Wat er nodig is — Herhaal de geselecteerde passage over gender en genderongelijkheid volledig en woord voor woord.

Geselecteerde passage —

◇ ◇ ◇ ◇ ◇

Echte mannen weten waarom. Of toch niet?

Zolang we geloven dat gender op te delen valt in binaire opvattingen, reproduceren we genderongelijkheid en voeden we de hoofdoorzaken van seksisme, holebi- en transfobie, vindt Fourat Ben Chikha. Hij trekt drie lessen uit de uitspraken van de staatssecretaris voor Asiel en Migratie.

Zolang we geloven dat gender op te delen valt in binaire opvattingen, reproduceren we genderongelijkheid en voeden we de hoofdoorzaken van seksisme en holebi- en transfobie. Net daarom is de uitspraak van de staatssecretariaat voor Asiel en Migratie zo problematisch. Het is een regelrechte slag in het gezicht van alle slachtoffers van geweld omwille van gender.

◇ ◇ ◇ ◇ ◇

Vastgelegde gegevens —
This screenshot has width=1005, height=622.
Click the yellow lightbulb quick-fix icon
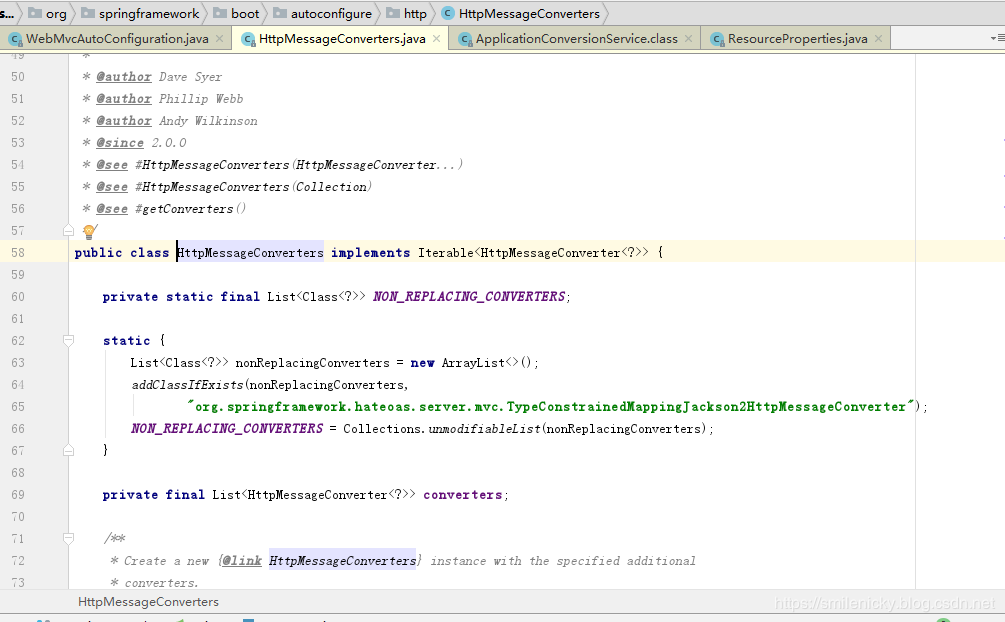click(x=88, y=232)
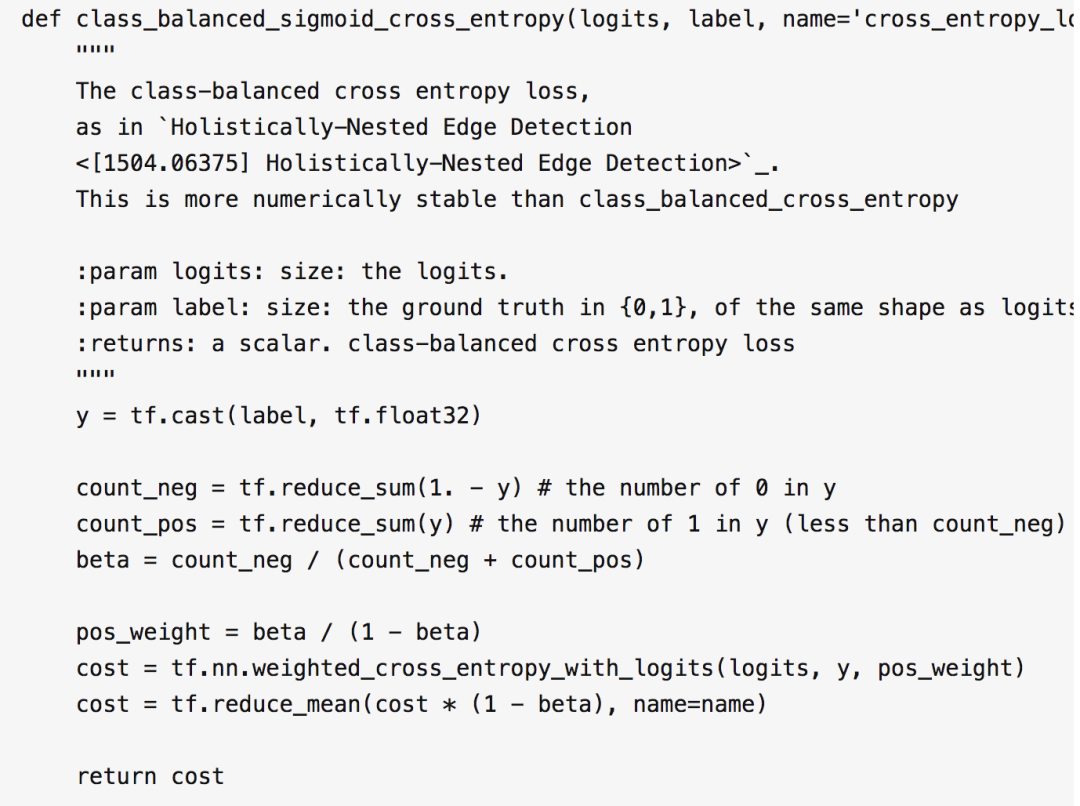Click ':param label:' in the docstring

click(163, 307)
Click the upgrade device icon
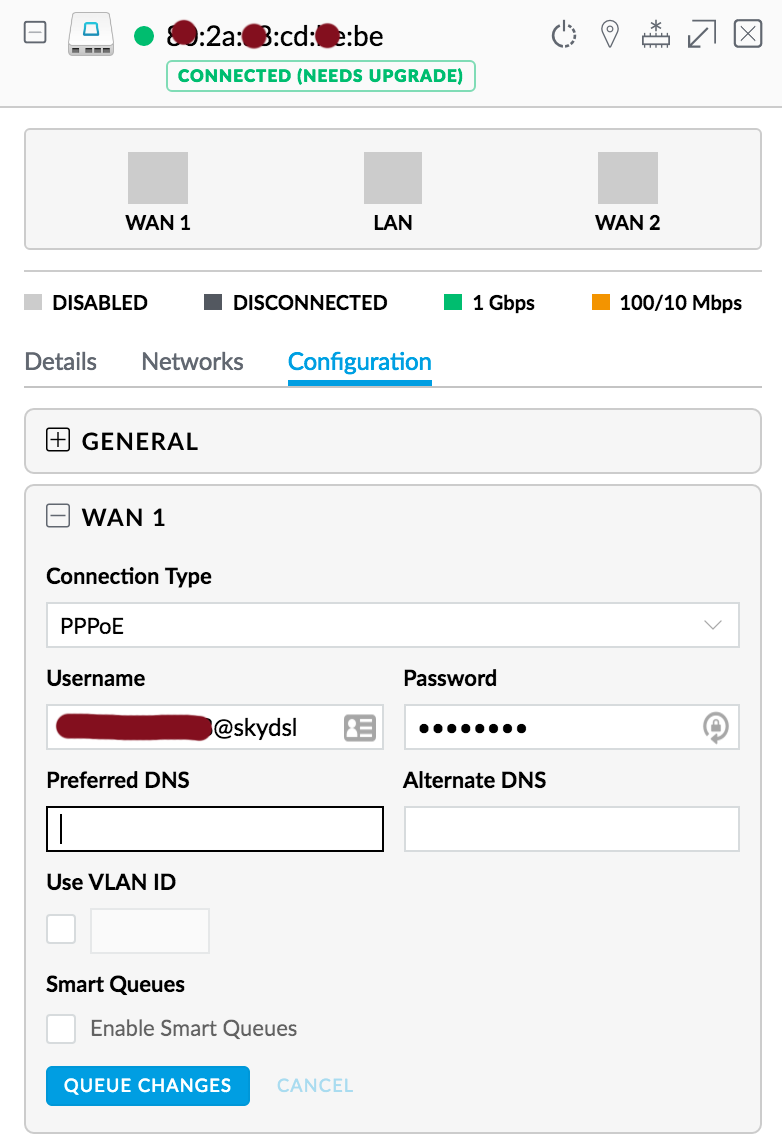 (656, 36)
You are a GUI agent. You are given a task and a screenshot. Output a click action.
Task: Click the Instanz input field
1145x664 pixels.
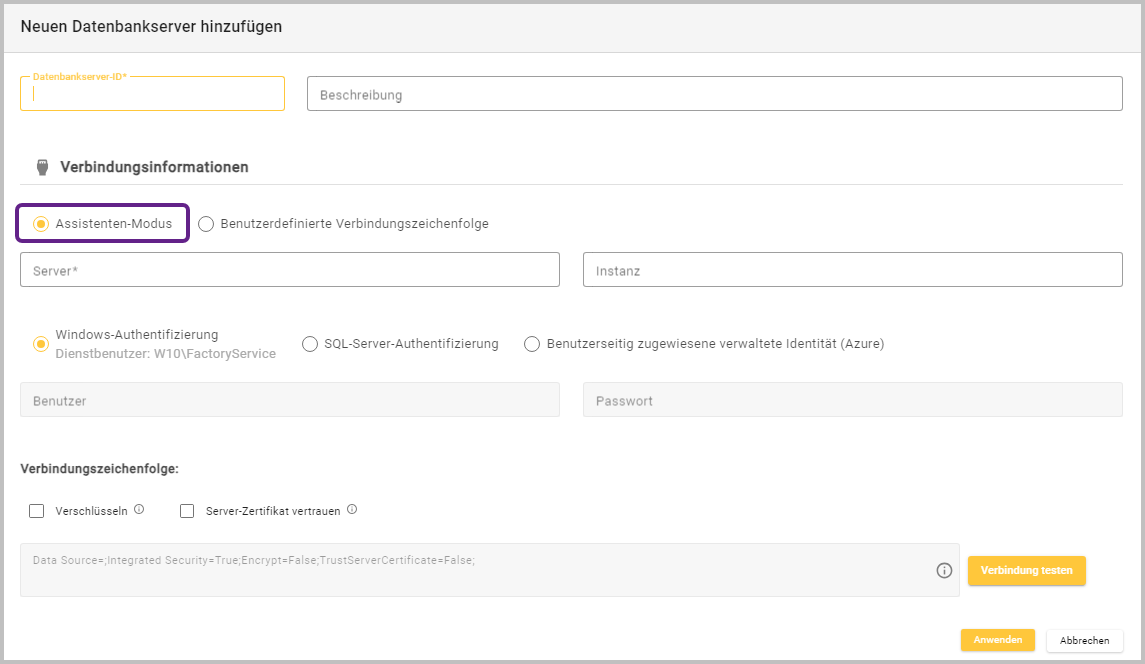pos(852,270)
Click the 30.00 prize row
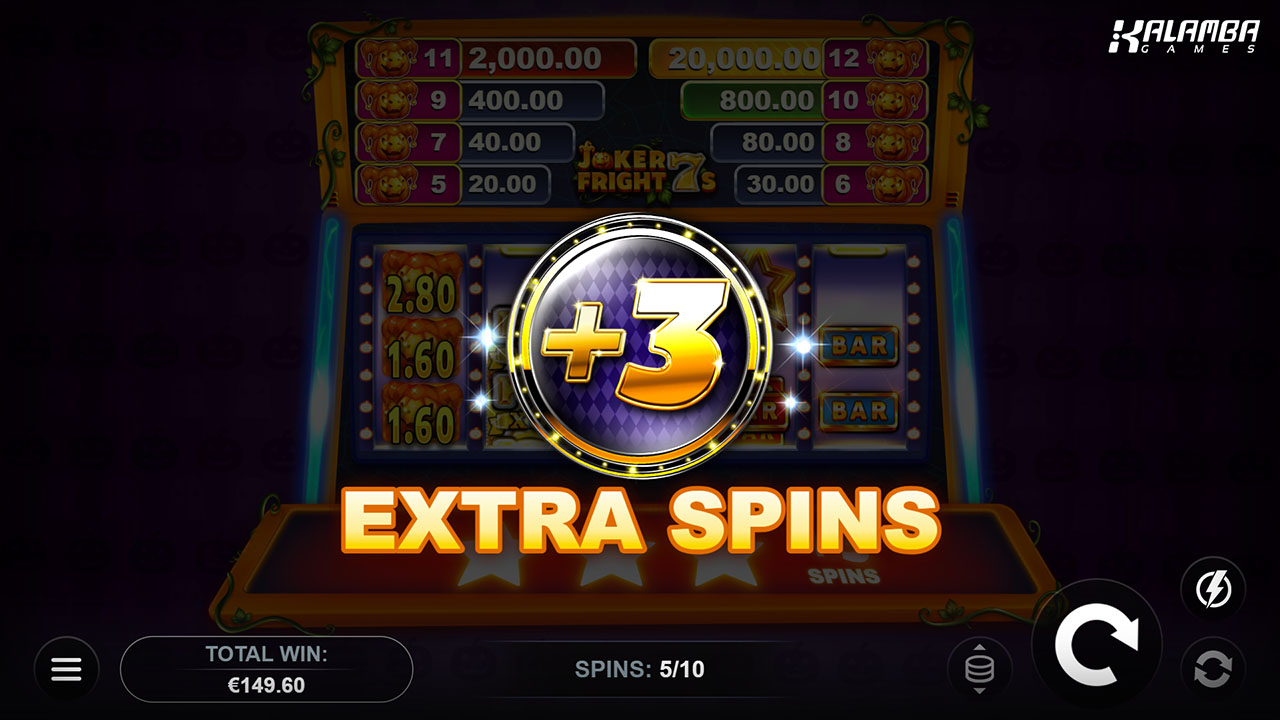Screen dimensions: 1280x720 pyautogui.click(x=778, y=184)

◇ ◇ ◇ ◇ ◇

Antwoord hierop —
Echte mannen weten waarom. Of toch niet?

Zolang we geloven dat gender op te delen valt in binaire opvattingen, reproduceren we genderongelijkheid en voeden we de hoofdoorzaken van seksisme, holebi- en transfobie, vindt Fourat Ben Chikha. Hij trekt drie lessen uit de uitspraken van de staatssecretaris voor Asiel en Migratie.

Zolang we geloven dat gender op te delen valt in binaire opvattingen, reproduceren we genderongelijkheid en voeden we de hoofdoorzaken van seksisme en holebi- en transfobie. Net daarom is de uitspraak van de staatssecretariaat voor Asiel en Migratie zo problematisch. Het is een regelrechte slag in het gezicht van alle slachtoffers van geweld omwille van gender.